Not everyone's environment lends itself to that model, nor have the installation/procurement maturity to manage that model. Just my view.
The analogy with the storage unit fits well:
- If you're not constantly changing what's in there, you'll be fine with a unit that fits barely.
- But if you're constantly bringing in new stuff and try to exchange it against stuff that's all the way in the back, you'll wish you had paid for a bigger unit...
The arguments about keeping it 80% might be true if you are using 1 disk. However, enterprise SANS will splatter your data across many spindles, and these simplistic viewpoints don't apply. Even a cheapish disk array will raid and braid your data all over the place, move it about and manage performance "hotspots" automatically.
I have never heard a vendor say keep it 80% for performance. Storage is such a large area that one rule of thumb does not apply to all, it all depends on the usage pattern.
Obviously you don't let certain partitions fill up completely or it breaks the OS and applications. Also some admin tools won't work on 100% full file systems, eg. fsadm (my own blog)
This has always been the problem with antiquated Storage arrays. EMC best practices get you to 75% written capacity and that's it. Netapp--worse usable capacity of any vendor. All their overhead takes your raw to usable down to 50% or so. Hitachi? Performance starts degrading somewhere between 45-55% written capacity. If you believe SPC-1 then 3PAR seems to be the best. Their performance numbers hit at 86% written to. Assuming HP hasn't screwed it up yet, I would say they handle this problem very nicely.
But with SSD's being the wave of the future, I wonder which of the SSD startups scale performance with usable capacity consumption? I think HP announced an all SSD 3PAR but is that really an SSD array or just 3PAR with a bunch of SSD's in it? Do any of them have any kind of usable capacity published numbers to look into?

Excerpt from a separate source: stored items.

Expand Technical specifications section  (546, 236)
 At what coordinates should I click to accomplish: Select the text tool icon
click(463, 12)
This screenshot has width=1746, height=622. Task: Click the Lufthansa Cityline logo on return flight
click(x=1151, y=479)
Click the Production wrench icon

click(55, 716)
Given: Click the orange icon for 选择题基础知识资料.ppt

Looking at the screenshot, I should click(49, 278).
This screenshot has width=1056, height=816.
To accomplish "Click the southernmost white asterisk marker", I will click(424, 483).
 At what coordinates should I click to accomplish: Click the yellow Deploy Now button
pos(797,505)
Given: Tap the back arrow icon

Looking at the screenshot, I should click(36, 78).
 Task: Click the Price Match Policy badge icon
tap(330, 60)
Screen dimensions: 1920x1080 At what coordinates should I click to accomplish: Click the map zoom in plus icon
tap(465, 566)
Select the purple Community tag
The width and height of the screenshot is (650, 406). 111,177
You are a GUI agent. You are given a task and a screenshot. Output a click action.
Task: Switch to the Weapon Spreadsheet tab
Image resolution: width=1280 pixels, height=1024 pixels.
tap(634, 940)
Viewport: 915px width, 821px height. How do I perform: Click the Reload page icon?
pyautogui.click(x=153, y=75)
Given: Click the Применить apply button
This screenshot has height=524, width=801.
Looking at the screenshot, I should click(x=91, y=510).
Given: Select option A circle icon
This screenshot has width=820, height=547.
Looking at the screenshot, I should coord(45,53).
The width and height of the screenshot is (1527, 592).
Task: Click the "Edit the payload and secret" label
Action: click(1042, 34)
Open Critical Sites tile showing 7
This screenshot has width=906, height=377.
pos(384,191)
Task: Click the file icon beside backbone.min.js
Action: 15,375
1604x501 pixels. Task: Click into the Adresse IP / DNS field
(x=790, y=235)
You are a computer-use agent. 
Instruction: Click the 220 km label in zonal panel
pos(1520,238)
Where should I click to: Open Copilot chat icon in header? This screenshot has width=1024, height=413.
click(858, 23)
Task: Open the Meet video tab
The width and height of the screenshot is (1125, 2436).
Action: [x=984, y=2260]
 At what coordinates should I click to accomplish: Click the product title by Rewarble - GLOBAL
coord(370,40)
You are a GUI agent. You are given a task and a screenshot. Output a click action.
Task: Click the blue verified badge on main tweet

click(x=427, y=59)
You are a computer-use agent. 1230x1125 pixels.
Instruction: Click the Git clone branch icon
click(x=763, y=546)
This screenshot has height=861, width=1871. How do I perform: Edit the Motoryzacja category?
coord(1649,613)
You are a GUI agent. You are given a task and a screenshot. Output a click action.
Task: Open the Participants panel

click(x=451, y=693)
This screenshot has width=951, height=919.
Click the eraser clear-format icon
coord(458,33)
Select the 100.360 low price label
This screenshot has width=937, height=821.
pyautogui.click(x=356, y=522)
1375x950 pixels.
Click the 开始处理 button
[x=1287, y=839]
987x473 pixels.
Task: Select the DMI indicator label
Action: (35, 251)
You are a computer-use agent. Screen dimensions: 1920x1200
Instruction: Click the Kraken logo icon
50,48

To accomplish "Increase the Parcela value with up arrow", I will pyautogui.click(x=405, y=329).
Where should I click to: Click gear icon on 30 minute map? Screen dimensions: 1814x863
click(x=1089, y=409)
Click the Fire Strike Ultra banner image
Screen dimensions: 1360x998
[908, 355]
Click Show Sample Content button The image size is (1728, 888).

Yeah. Part of Netapp's problem is that the de-dupe metabase and other overhead items that the filer itself uses all live in that unallocated portion of the disk aggregate, AND it doesn't mark it as allocated for the disk tools. So you run into an issue that we had about 4 months ago where the aggregate ran out of space, De-dupes stopped dead cold, and our BI server fell over because the joker who built it thin-provisioned the LUN. Even better, the only way to reclaim space at the aggregate level is by nuking the volume and creating a new volume that's smaller. (The entire admin staff did a 'WTF?!?!' when we found that one out!)
Anon to protect my paycheck.
"Yeah. Part of Netapp's problem is that the de-dupe metabase and other overhead items that the filer itself uses all live in that unallocated portion of the disk aggregate, AND it doesn't mark it as allocated for the disk tools. So you run into an issue that we had about 4 months ago where the aggregate ran out of space, De-dupes stopped dead cold, and our BI server fell over because the joker who built it thin-provisioned the LUN. Even better, the only way to reclaim space at the aggregate level is by nuking the volume and creating a new volume that's smaller. (The entire admin staff did a 'WTF?!?!' when we found that one out!)
Anon to protect my paycheck."
No offense but this reads like "we implemented a NetApp badly, having bought too little capacity, then didn't monitor it or manage it in any way and now we're shocked because things went wrong"
This is not NetApp's problem...
"No offense but this reads like "we implemented a NetApp badly, having bought too little capacity, then didn't monitor it or manage it in any way and now we're shocked because things went wrong"
The implementation was done correctly (I've contacted Netapp support a couple times and they've told me that the way we did it is fine, despite my protests otherwise), but the bought too little capacity? yes. Lack of management? probably, it's five people managing server and network infrastructure for a 3000+ employee, multi-site company, and we consistently have a pretty decent amount of projects and stuff on our plate. If anything, I'm amused at how quickly Parkinson's Law kicked in.
The only thing I wish our Netapp did was perform space reclamation better and give us a better idea of how much free space we actually have within the GUI without resorting to drop into an SSH session, but that's just life.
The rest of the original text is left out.